4. Microcontroller Power Supply:
The power supply for the microcontroller and Bluetooth section is achieved through the RT6150 chip, which automatically boosts and bucks the battery voltage to achieve a regulated 3.3V output
. Note: This chip has recently increased in price (more expensive than the 5328 main controller, which is a bit outrageous). You can replace it with another boost/buck chip.
The PS pin of the RT6150 chip is used to control the PSM operating mode; please refer to the datasheet for specific effects.
After soldering the motherboard and main unit board, it is recommended to use long studs for testing (this ensures electrical connection while allowing the use of a multimeter). 1. Use oscilloscope probes to test key nodes; otherwise, it will be impossible to test the electrical nodes on the back of the main control board after all assembly is complete.

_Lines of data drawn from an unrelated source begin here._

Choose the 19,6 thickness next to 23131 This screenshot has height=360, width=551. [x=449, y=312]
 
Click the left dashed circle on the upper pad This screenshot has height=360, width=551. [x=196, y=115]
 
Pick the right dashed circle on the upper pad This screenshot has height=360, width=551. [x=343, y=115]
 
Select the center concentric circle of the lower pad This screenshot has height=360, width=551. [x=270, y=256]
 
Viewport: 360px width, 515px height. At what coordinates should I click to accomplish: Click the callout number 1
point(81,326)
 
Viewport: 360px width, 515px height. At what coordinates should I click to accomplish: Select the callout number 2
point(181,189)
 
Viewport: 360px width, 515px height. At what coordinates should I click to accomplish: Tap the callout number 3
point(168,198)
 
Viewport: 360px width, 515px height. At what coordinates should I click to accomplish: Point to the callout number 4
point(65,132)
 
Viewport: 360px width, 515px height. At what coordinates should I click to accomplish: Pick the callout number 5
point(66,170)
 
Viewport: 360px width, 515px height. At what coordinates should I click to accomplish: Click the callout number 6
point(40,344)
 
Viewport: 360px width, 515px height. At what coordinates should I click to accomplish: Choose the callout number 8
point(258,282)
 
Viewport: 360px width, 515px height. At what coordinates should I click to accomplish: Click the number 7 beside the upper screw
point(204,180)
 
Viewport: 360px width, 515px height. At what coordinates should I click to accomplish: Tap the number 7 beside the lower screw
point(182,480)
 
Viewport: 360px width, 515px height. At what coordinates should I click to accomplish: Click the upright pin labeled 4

You can first use a USB multimeter or other devices to test whether the charging function is normal, and then test other functions.
 
2. The main battery protection board (connection board)
is mainly used for battery connection, and at the same time, it prevents reverse connection and over-discharge.
The surface of the main battery lower board is designed with two arc-shaped solder pads for welding the connection spring of the positive terminal of the battery.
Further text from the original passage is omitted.